Fun with Selenium: Scraping Instagram Locations

In this project, I’m going to show you how my friend and I scraped data from Instagram’s (somewhat) public API and how we used this data to gain insights about the most popular locations to take pictures in a given area.

Find repo here.

Motivation

One of my close friends really likes taking pictures. One thing I never realized was how hard it was to find good places to take pictures, especially in Tallahassee, FL (my hometown).

Even with the power of the internet, it seems like we never really get what we’re looking for. Maybe Yelp might suggest a museum, or a restaurant with a cool balcony, but the problem is that Yelp and other sites are confined to buildings or parks and, in general, things with names.

What we really want is that street corner or parking garage that everyone seems to discover on their own. The one you can only get by checking their tagged location on their Instagram post and finding from walking around the general vicinity.

A second, bigger problem is that we don’t know what to expect from a suggestion from Yelp and friends. We don’t have a good understanding of the type of pictures we can take, etc.

For example, if Yelp recommended a guitar shop to take pictures, what we really want is the knowledge that there’s a cool mural on the wall of the shop:


This is actually the wall to a guitar shop in my city

Finally, Instagram and friends don’t really make discovering locations very easy. They don’t offer a way to heat-map where pictures are taken which makes finding things in the area hard.

In this project, we’ll solve try to solve these three problems.

Summary of Problems

We want to know of popular locations to take cool pictures.
We want to know what kind of pictures are taken at a location in advance.
Getting useful information from Instagram is hard/time consuming.

Key Assumptions

The first assumption that’s going to be made is that when people tag locations, they tag the nearest location to where they took the picture. Going back to the guitar shop example, maybe they took a picture in front of the mural, but they’ll end up tagging the guitar shop.

Thus, it’s safe to trust that Yelp and friends kind of know what they’re doing when they make recommendations, but to gage a location’s picture-worthiness, we still want to know how many pictures are taken at that location.

Project Flow

Note: The focus will be on locations in Philadelphia since I ultimately did this for a school project.

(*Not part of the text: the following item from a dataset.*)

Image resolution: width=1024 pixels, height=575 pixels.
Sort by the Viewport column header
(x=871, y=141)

Scrape a bunch of location names (e.g. Railroad Square or Philadelphia Art Museum) in Philadelphia from tourist sites and sites compiling best places to take pictures.
Match this location to a tagged location in Instagram and determine how popular (i.e. how many pictures were taken) at this location.

Step 1

Doing the first is surprisingly really easy. Using chrome extensions like Web Scraper, we can quickly compile excel-like data from sites like Yelp, VisitPhilly, Narcity, etc. We can quickly get lists of location names from Yelp like:

name	rating	event_type	address
Arden Theatre Company	4.5	Performing Arts	40 N 2nd St
Washington Square Park	4.5	Parks	W Washington Sq
J&J Studios	5	Session Photography	Serving Philadelphia and the Surrounding Area

Step 2

Now, once we have a bunch of semantic location names, we want to match these names with the url of tagged locations on Instagram (i.e. the second part). Just for reference, here’s an example of a tagged location:

https://www.instagram.com/explore/locations/214228753/philadelphia-pennsylvania

Unfortunately, Instagram deprecated their public API in 2018, so this is where things get annoying.

Instagram’s API doesn’t allow for location based queries (i.e. by address or lat/long), so the best way I found to get this information is by literally mimicking a user and searching for a location name in the search bar and getting the top search result.

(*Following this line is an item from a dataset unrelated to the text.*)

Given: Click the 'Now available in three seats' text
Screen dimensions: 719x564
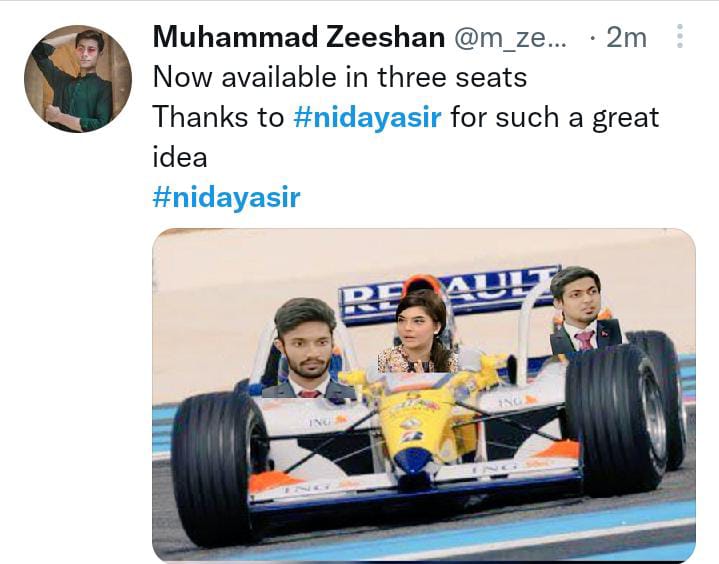Looking at the screenshot, I should (x=340, y=77).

Python Selenium is the perfect for this. Selenium is a python package that lets you mimic the browser and automatically interact with sites in a certain way. Here’s an example showing how to login to Instagram’s login page with a username and password:

from selenium import webdriver
from selenium.webdriver.support.wait import WebDriverWait
from selenium.webdriver.common.keys import Keys
from selenium.webdriver.support import expected_conditions
from selenium.webdriver.common.by import By
from selenium.webdriver.chrome.options import Options

username_str = "INSERT_USERNAME"
pwd_str = "INSERT_PASSWORD"

driver = webdriver.Chrome(
    executable_path="/Users/karthikmacherla/chromedriver")

driver.get("https://www.instagram.com/")

# enter username field
username = WebDriverWait(driver, 20).until(
    expected_conditions.presence_of_element_located((By.NAME, "username")))

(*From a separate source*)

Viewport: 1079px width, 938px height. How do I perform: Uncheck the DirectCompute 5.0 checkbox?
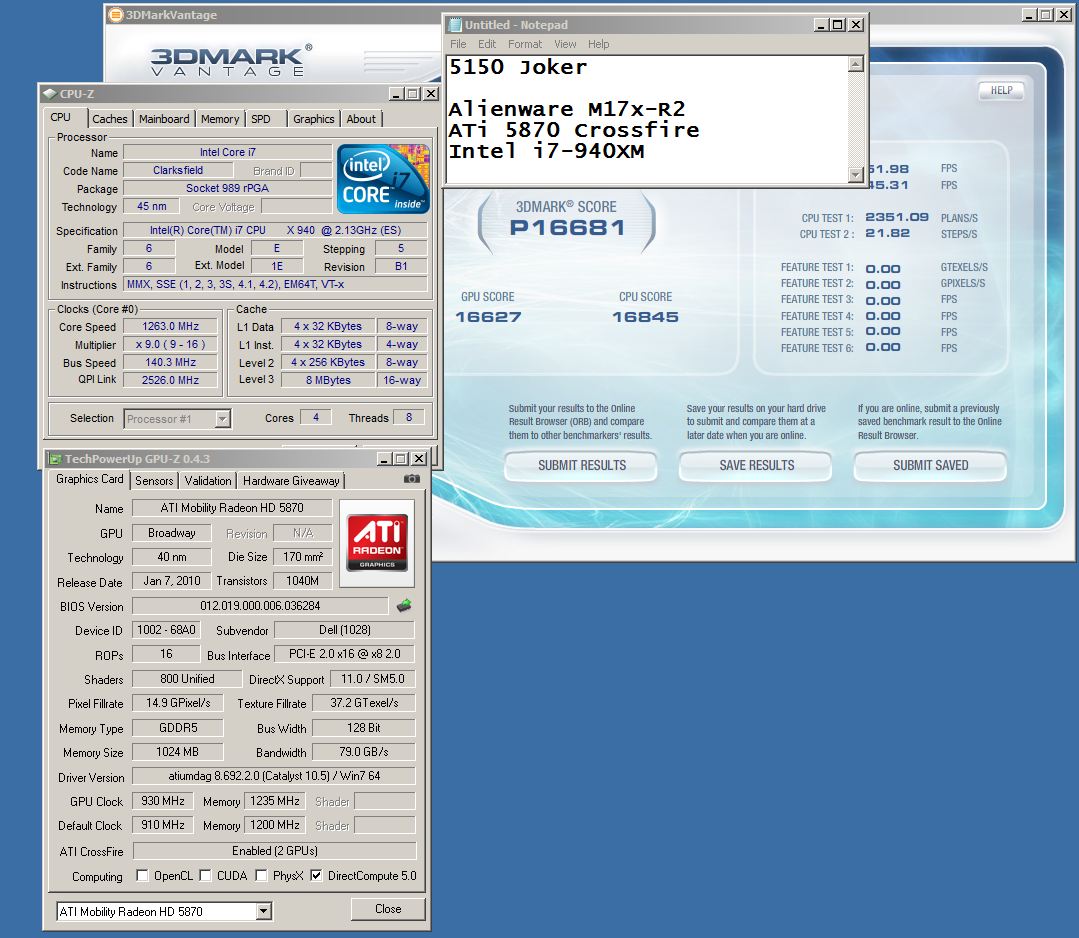pos(316,876)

passwd = WebDriverWait(driver, 20).until(
    expected_conditions.presence_of_element_located((By.NAME, "password")))

username.clear()
username.send_keys(username_str)

passwd.clear()
passwd.send_keys(pwd_str, Keys.RETURN)

Since the search bar only appears after we login, we have to first login, wait for the page to load, then find the search bar element using selenium query tags. I found the div class to be some random string XTCLo. We get the bar like this:

# Wait for page to load and send search query
search_bar = WebDriverWait(driver, 20).until(
    expected_conditions.presence_of_element_located((By.CLASS_NAME, "XTCLo")))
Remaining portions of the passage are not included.